## THE TASK
From the records below, copy each line in which the string "back" occurs.

## EXERCISE INPUTS
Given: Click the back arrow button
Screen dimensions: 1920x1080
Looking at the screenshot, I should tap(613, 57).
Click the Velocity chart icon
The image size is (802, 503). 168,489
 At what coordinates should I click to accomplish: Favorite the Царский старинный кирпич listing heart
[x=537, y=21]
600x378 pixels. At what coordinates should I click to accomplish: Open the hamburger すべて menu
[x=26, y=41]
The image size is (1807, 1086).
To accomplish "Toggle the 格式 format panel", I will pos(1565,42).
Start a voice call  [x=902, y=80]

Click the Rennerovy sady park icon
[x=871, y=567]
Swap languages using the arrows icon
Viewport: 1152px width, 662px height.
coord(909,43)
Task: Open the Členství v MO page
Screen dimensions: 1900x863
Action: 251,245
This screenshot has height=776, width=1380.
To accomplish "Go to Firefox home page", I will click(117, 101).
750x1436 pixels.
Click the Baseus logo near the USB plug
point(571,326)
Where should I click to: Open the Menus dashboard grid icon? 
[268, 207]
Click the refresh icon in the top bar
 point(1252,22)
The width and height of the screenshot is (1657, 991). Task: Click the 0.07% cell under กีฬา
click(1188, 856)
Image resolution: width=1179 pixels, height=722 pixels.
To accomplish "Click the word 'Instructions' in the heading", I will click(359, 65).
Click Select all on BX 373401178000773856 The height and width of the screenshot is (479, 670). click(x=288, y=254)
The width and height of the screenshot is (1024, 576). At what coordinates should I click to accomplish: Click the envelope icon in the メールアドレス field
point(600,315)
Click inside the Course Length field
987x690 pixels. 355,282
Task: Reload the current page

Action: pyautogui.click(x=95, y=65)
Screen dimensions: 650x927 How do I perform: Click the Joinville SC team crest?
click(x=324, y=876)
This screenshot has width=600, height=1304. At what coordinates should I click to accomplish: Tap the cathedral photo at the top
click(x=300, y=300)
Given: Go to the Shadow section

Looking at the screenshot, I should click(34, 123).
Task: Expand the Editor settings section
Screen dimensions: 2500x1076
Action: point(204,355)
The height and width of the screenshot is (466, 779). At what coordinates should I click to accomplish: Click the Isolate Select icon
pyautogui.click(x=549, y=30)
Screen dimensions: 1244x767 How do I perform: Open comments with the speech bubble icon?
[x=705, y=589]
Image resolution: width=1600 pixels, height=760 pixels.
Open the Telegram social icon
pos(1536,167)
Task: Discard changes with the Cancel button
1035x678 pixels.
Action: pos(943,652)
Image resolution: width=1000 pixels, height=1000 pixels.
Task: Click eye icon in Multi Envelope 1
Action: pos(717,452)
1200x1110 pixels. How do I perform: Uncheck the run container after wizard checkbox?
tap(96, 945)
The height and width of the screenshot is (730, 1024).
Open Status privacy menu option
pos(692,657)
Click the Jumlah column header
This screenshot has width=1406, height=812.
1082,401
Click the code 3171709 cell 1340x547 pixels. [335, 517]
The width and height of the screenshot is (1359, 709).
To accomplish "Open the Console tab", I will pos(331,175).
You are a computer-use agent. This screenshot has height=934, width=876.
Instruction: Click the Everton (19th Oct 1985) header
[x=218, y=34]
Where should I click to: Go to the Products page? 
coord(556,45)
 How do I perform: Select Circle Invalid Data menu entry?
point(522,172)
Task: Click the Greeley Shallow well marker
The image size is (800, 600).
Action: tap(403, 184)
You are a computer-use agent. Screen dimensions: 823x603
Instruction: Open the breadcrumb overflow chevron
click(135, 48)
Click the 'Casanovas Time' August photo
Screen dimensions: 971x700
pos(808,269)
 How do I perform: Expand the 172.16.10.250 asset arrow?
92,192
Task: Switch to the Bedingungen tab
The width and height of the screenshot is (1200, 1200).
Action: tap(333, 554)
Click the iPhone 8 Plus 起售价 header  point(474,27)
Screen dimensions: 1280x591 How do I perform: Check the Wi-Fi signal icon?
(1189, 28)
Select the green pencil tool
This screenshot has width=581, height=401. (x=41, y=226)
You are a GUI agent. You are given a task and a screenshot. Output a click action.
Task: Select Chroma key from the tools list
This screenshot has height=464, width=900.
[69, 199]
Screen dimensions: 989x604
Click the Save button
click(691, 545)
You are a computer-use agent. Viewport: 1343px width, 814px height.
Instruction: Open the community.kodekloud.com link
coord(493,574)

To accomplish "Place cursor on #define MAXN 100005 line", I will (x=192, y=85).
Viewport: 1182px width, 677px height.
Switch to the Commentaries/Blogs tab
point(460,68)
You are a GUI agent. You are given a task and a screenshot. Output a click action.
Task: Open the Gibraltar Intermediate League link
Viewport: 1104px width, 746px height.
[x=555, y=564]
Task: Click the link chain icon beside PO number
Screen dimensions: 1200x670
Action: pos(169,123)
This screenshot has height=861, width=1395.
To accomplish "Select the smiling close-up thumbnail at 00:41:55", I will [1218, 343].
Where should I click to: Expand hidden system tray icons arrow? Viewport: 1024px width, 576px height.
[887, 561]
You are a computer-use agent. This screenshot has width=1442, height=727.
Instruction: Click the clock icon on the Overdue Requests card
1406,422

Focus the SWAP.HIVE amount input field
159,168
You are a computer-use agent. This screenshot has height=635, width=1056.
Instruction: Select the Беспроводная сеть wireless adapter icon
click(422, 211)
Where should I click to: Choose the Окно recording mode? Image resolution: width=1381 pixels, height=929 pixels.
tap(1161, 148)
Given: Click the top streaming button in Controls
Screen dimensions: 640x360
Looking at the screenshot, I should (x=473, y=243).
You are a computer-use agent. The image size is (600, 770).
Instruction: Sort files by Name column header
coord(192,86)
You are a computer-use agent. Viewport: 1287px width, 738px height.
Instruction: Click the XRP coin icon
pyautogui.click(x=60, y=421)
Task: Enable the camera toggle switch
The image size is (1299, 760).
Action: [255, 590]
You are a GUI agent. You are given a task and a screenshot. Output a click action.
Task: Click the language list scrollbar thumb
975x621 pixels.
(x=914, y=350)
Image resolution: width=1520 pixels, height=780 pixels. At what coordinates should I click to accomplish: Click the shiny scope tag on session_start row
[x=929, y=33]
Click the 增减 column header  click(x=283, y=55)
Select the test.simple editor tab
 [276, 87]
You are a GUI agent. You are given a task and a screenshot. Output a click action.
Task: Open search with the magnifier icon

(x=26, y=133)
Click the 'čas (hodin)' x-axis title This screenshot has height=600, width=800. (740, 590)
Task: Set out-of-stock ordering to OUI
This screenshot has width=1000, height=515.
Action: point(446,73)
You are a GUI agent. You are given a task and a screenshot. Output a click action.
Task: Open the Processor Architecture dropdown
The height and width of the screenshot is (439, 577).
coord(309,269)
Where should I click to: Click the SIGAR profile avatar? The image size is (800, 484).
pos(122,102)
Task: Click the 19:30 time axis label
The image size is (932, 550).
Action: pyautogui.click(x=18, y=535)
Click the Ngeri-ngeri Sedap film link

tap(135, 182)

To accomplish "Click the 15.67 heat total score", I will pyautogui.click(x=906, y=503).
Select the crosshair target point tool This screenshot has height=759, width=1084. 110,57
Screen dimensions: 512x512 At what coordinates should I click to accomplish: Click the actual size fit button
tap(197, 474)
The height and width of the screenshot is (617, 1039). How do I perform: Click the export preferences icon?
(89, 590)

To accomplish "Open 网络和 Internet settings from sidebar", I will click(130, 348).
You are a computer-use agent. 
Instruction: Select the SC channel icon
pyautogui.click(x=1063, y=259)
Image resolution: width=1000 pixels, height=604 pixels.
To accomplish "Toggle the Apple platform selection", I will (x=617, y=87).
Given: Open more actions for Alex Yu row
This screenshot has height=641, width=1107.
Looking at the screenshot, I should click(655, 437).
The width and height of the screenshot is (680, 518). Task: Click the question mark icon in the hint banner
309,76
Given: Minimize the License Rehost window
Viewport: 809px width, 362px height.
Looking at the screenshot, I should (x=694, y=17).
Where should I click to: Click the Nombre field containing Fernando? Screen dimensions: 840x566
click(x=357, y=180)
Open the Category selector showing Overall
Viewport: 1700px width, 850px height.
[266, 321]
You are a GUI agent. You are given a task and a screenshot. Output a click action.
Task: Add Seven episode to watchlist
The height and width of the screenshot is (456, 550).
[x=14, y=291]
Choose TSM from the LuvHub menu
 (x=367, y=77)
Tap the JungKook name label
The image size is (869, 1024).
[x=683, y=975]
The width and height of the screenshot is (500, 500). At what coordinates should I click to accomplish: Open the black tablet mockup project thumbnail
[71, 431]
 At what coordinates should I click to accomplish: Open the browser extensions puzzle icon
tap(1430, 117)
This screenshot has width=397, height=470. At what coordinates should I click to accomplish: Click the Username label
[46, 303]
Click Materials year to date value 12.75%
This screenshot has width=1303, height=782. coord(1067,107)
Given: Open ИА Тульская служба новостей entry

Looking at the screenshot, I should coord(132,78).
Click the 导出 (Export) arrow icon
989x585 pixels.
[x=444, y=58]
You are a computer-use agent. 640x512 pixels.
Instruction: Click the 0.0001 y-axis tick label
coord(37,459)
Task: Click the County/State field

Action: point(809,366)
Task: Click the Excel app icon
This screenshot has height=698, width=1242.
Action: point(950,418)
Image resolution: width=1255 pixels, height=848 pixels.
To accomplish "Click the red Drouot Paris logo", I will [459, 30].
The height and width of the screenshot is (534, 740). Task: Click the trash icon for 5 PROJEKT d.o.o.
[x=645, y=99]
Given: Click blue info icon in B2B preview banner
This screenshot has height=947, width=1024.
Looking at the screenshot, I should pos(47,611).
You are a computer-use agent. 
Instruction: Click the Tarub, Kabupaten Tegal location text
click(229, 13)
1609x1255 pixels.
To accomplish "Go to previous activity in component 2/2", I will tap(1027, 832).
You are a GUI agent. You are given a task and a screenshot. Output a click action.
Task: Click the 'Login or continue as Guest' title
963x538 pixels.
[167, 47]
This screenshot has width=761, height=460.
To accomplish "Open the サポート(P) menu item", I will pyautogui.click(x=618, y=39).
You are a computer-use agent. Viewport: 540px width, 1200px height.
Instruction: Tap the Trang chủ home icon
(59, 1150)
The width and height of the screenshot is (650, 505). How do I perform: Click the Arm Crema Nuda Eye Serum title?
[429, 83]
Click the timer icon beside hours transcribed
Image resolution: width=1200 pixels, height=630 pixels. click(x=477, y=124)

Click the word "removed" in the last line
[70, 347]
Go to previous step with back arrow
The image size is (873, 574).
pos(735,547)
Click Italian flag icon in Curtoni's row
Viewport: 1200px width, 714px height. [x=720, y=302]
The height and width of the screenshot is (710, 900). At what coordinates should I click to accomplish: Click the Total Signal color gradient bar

## WRITTEN ANSWER
Given: Click the back arrow button
Go to previous step with back arrow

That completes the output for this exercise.